特急人生「かがやき」(其の2)

(11月1日・其の1より続)

「何のために生まれてきて、いのち終えていくとはどういうことか」という人生そのものの問いは、忘れ物ではなかったでしょうか。

「われに任せよ、必ず救う、浄土に生まれさせ、仏にならしめん」と誓われた阿弥陀さまの願いに照らされるとき、決して空しくは終わらない人生が開かれて生きます。

 この人生を何を依り所として歩んでいくのか。私のいま、ここに響く南无阿弥陀佛は、多くのつながりの中で、生かされているいのちであり、どのようないのちの姿であったとしても、かけがえのない輝きの放ついのちであることを教えてくれます。

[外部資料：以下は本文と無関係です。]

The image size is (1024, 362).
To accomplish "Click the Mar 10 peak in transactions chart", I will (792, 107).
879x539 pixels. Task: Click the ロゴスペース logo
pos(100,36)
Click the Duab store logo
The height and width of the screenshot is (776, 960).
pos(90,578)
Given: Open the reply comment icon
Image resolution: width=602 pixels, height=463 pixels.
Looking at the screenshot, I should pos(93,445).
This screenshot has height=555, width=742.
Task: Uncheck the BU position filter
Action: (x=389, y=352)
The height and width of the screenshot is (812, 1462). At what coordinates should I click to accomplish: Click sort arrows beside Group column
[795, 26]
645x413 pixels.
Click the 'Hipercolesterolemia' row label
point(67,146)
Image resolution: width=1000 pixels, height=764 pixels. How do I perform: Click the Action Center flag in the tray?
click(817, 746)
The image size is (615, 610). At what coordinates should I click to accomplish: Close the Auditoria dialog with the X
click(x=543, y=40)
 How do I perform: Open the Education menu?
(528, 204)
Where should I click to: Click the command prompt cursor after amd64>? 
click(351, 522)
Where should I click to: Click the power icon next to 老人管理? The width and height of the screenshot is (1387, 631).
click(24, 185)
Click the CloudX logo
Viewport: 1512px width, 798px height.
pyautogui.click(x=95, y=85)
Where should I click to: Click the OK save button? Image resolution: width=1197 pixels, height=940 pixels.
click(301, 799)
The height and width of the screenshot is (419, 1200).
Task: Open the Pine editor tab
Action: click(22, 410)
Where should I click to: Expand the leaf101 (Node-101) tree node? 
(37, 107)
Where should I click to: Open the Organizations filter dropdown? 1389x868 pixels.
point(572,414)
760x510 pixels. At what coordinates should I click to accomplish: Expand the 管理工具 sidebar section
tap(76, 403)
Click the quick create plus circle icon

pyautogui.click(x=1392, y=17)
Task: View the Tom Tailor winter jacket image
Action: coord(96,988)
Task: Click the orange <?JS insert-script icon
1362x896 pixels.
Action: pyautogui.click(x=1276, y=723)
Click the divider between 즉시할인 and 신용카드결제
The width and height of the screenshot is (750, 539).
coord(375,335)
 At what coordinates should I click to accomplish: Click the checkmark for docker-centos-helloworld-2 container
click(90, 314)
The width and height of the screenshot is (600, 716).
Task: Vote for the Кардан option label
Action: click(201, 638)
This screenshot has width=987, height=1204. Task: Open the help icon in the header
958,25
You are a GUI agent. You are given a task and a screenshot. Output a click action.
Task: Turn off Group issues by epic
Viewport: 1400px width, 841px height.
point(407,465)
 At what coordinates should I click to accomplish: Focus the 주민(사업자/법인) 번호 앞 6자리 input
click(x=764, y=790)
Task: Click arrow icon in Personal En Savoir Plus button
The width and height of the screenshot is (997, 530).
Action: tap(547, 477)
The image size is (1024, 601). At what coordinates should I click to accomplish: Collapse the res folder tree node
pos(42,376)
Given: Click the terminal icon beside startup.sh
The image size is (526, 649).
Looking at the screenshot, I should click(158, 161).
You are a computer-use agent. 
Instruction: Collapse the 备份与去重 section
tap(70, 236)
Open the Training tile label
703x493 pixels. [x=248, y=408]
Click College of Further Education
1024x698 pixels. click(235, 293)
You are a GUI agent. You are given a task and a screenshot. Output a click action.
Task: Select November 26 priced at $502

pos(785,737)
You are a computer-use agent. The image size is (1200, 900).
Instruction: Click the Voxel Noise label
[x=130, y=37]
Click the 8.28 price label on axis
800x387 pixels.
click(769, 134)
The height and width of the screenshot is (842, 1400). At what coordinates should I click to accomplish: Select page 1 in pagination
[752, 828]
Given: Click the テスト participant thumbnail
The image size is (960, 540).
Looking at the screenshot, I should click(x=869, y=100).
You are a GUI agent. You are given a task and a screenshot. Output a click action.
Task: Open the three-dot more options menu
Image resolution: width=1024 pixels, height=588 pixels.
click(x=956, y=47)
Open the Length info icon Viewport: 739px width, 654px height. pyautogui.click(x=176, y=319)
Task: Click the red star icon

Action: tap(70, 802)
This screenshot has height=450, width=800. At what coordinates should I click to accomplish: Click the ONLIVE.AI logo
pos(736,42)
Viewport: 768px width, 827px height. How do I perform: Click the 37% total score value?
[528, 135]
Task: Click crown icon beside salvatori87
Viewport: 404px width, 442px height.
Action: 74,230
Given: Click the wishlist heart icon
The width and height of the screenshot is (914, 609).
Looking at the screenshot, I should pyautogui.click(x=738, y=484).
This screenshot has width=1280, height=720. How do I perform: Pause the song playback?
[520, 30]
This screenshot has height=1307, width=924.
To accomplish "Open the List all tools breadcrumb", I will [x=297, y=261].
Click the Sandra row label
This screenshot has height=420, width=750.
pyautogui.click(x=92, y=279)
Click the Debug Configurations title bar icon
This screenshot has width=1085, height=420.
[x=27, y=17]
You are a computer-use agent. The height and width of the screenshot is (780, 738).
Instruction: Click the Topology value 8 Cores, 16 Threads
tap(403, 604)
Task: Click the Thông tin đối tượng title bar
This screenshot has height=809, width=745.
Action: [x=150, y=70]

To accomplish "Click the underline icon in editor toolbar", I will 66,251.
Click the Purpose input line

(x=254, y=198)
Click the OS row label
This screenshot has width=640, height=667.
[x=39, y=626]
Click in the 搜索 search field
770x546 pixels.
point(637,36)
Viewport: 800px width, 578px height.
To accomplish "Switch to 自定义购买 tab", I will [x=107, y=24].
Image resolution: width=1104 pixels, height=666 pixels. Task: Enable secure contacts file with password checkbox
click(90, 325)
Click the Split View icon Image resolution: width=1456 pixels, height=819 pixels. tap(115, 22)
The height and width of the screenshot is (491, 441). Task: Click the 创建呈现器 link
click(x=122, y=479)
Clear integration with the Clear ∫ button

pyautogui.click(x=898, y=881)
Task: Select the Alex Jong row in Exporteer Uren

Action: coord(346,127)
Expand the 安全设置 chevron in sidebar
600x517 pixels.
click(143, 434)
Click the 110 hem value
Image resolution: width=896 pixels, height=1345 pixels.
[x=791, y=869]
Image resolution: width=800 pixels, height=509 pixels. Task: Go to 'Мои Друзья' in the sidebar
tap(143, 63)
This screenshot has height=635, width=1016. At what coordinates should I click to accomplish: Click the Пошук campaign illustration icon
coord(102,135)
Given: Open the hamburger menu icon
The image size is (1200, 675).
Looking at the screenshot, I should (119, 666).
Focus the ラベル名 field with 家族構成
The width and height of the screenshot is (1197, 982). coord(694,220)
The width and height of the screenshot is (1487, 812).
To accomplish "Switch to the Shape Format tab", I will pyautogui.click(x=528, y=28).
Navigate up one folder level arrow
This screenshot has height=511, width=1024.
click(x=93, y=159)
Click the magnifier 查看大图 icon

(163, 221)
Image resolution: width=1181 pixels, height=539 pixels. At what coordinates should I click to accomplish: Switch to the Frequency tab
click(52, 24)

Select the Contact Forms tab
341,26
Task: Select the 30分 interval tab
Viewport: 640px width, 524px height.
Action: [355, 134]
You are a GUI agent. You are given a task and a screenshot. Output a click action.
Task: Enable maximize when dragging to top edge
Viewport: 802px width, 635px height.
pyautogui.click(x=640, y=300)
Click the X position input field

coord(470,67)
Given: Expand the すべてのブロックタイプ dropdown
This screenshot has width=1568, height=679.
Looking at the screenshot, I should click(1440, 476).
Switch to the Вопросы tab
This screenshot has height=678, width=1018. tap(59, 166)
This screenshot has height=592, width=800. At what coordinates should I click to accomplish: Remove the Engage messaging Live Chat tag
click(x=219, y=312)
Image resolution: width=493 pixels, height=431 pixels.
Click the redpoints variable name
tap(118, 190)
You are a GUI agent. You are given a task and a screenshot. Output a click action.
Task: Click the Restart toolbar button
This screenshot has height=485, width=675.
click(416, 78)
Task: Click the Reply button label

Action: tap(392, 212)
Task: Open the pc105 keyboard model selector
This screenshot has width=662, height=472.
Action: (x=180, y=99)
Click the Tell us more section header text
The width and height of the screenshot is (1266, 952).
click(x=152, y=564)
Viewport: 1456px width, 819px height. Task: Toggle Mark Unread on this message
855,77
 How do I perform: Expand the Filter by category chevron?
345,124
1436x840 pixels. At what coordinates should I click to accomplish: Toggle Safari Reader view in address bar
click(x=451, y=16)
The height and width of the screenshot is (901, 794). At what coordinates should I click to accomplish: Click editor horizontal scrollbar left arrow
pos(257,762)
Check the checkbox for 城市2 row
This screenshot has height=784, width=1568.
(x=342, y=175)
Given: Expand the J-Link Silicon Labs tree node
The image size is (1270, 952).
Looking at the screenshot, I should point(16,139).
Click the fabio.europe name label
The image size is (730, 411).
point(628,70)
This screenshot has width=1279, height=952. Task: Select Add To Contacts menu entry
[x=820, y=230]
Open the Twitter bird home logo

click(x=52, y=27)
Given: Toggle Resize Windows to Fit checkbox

 いのち終えていくことは、仏として、お浄土へと参らせていただく人生であったと聞かせていただきます。

 そして、お浄土へと参らせていただくということは、この世界に「南无阿弥陀佛」のはたらきとなって還り、残してきた大切な方々に「生の依りどころを与え、死の帰するところを与えていく」よう導く身とならせていただきます。
 南无阿弥陀佛にみちびかれるいのちは、生死も貫いて、輝いていくようないのちのあり方を教えていただくのです。